-------- SEITENTEXT --------
Dass Menschen dies tun können und dürfen (insofern sie nicht, wenn sie etwa für den Terrorismus optieren, gegen Gesetze verstoßen), garantiert ihnen die säkulare Öffentlichkeit. Diese stellt im Gegensatz zu theokratisch verfassten Gesellschaften sicher, dass das Angebot an Lebenssinn so vielfältig ist wie die Bedürfnisse danach vielgestaltig. Die Vorstellung, die säkulare Gesellschaft bedürfe der Kompensation ihrer Sinndefizite durch Religiosität, ist einfach eine falsche Beschreibung der Sachlage. Nur in der theokratisch verfassten Gesellschaft wird Sinn verordnet – und nur dieser Verordnung mangelt es der säkularen Gesellschaft. Aber dieser Mangel ist ihre Würde. Und es ist dieser Mangel, der verbürgt, dass jeder glauben kann, was er will – und dass er auch keinen Glauben heucheln muss, wenn er an gar nichts glaubt.

Der Respekt, den die säkulare Gesellschaft dem Religiösen entgegenbringt, ist derselbe, den sie dem Nichtreligiösen entgegenbringt. Es ist der Respekt vor seinem Privatleben. Er besteht in der berühmten Maxime Friedrichs II. von Preußen, es möge jeder nach seiner eigenen Fasson selig werden, oder der von Thomas Jefferson, dass es ihn nichts angehe, ob sein Nachbar an einen, zwei oder gar keinen Gott glaube – das tue ihm nicht weh und mache ihn nicht ärmer.

Was in dieser Weise aus der Perspektive dessen, der die säkulare Gesellschaft nicht nur hinnimmt, sondern für ein Ideal hält, als selbstverständlicher Respekt gilt, ist für den Religiösen eine Demonstration der Unempfindlichkeit dem gegenüber, worauf es eigentlich ankommt. „Du kannst glauben, was du willst“ – dieser liberale Grundsatz erscheint ihm als bloße Gleichgültigkeit – und: eine Verkennung. Wer glaubt, glaubt nicht, dass er glaubt, weil er es sich ausgesucht hat, dies und nicht das zu glauben. Der Akt der Wahl, als der die Entscheidung für einen Glauben dem Nichtreligiösen erscheint, wird vom Religiösen als Vernehmen einer Offenbarung, als Erleuchtung, als tiefere Einsicht gedeutet: nicht als etwas Beliebiges, sondern als etwas zutiefst Notwendiges.

Der neue Papst hat es als Kardinal pointiert so formuliert: „Sinn, der selbst gemacht ist, ist im letzten kein Sinn.“1 Benedikt XVI. hat mit großer Verve gegen die theologische Beliebigkeit in der Religion geschrieben. Glaube, wie er ihn versteht, ist nicht etwas aus dem großen Supermarkt der Sinnangebote. Seine Religion hat es mit der Wahrheit zu tun, und die Vorstellung, dass Wahrheit mit der Zeit zu gehen habe, um sich den Vorlieben der Leute anzupassen, hat für ihn etwas zutiefst Absurdes. Und ich muss zugeben: Wenn jemand der Überzeugung ist, eine bestimmte Sexualethik sei aus Einsicht in den Willen Gottes gewonnen, ist der Hinweis, dass man sich bei ungeschütztem Geschlechtsverkehr mit Aids infizieren kann, für ihn kein Einwand.
--------
> _ZIEL A_:
Beantworten Sie anhand des Seitentexts über Religion in der säkularen Gesellschaft die folgenden Fragen:
(i) Wem schreibt der Text die Maxime zu, es möge jeder nach seiner eigenen Fasson selig werden?
(ii) In welcher Gesellschaft wird laut Text Sinn verordnet?
(iii) Welchen Satz hat der neue Papst als Kardinal formuliert?
> _ZIEL B_: Führen Sie sämtliche Personen auf, die im Seitentext über Religion in der säkularen Gesellschaft namentlich genannt werden.
> _ZIEL C_: Schreiben Sie den Seitentext über Religion in der säkularen Gesellschaft im Anschluss an seinen letzten Satz weiter.
-------- DATENSATZAUSZUG --------
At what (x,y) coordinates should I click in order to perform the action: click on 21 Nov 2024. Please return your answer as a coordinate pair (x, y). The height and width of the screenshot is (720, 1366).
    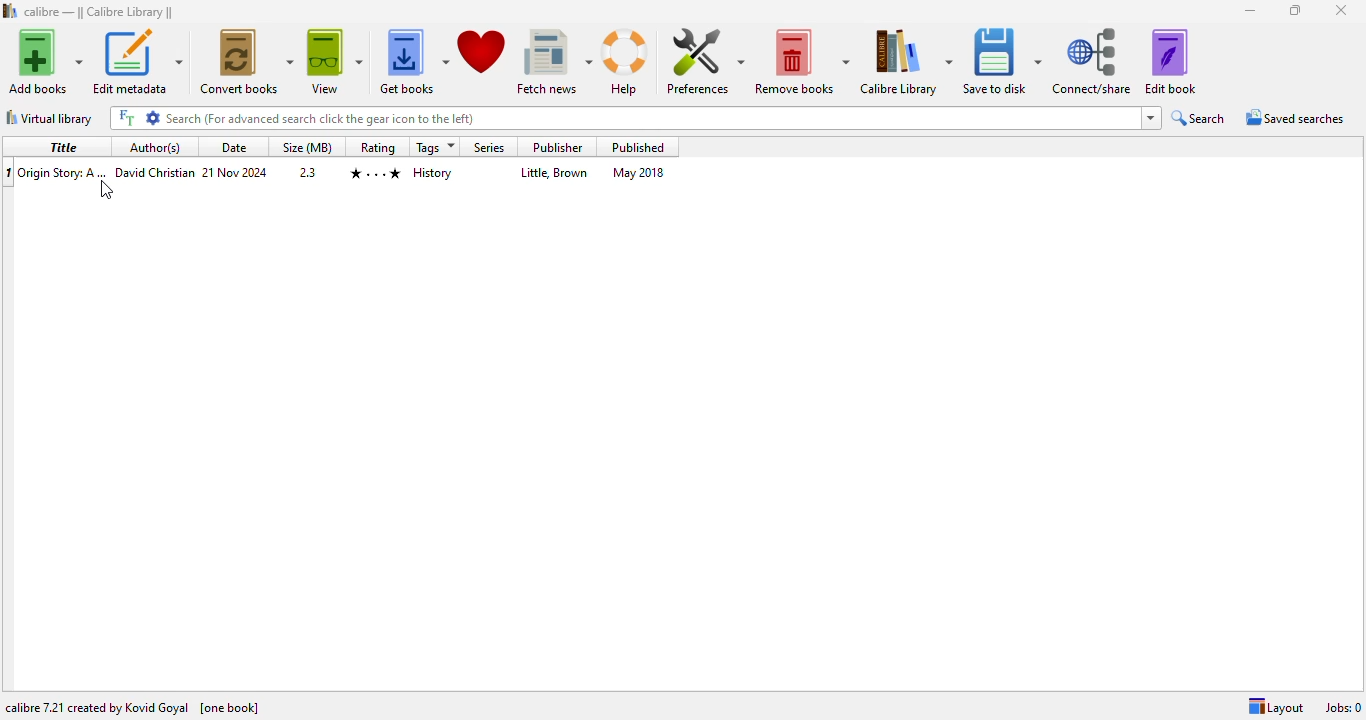
    Looking at the image, I should click on (235, 171).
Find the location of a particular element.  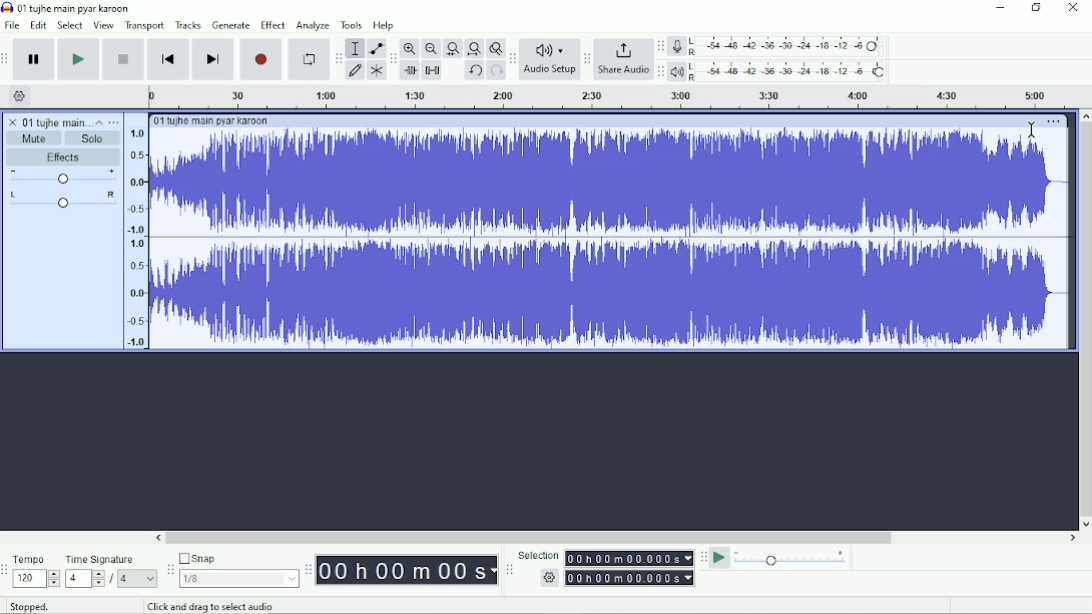

Audacity share audio toolbar is located at coordinates (588, 58).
--------
> _ERGEBNIS A_:
(i) Friedrich II. von Preußen
(ii) Nur in der theokratisch verfassten Gesellschaft
(iii) „Sinn, der selbst gemacht ist, ist im letzten kein Sinn.“

> _ERGEBNIS B_: Friedrich II. von Preußen, Thomas Jefferson, Benedikt XVI.

> _ERGEBNIS C_:
Die notwendige Achtung vor dem, was anderen heilig ist

Benedikt XVI. verlangt mit deutlichen Worten Respekt vor dem Glauben, für den er steht, auch in einer Gesellschaft, die seine Grundüberzeugungen mehrheitlich nicht teilt. Er spricht von der notwendigen „Achtung vor dem, was dem anderen heilig ist“, und nennt sie einen „für alle Kulturen wesentlichen Aspekt“2 . Da sind der Papst resp. der Kardinal, der er noch war, als er das geschrieben hat, und ich uns einig – wie sagte er zu Jürgen Habermas?: jedenfalls „im Operativen“.

Es lohnt sich, die Textstelle weiterzulesen: „[…] insbesondere die Achtung vor dem, was im höheren Sinne heilig ist, die Achtung bzw. Ehrfurcht vor Gott, etwas, das man auch bei Menschen findet, die nicht an Gott glauben. In einer Gesellschaft, in der diese Achtung verletzt wird, geht etwas Wesentliches verloren.“3 Dass der Theologe meine Bereitschaft, seine Religiosität zu achten, als Hinweis auf meine Disposition zum Glauben versteht, versteht sich. Auf dieses Verständnis aber gründet er, der Theologe, seine Achtung, die er dem entgegenbringt, was mir in meinem Leben von Bedeutung erscheint, von dem ich allerdings nicht sagen würde, dass es mir „heilig“ sei. Dort, wo ihm dieses nicht von Glauben in unentwickeltem Stand zeugt, sondern nur von beliebigen Idiosynkrasien, ist allenfalls Achtung minderen Grades angebracht. Nun steckt darin ein Differenzierungbemühen, dem man sich kaum verschließen kann: Nicht jeder Unfug, nur weil einer ihn für wichtig hält, kann Achtung verlangen, wenn man unter Achtung mehr versteht, als ihn einfach machen zu lassen, sofern er keinen Schaden damit anrichtet.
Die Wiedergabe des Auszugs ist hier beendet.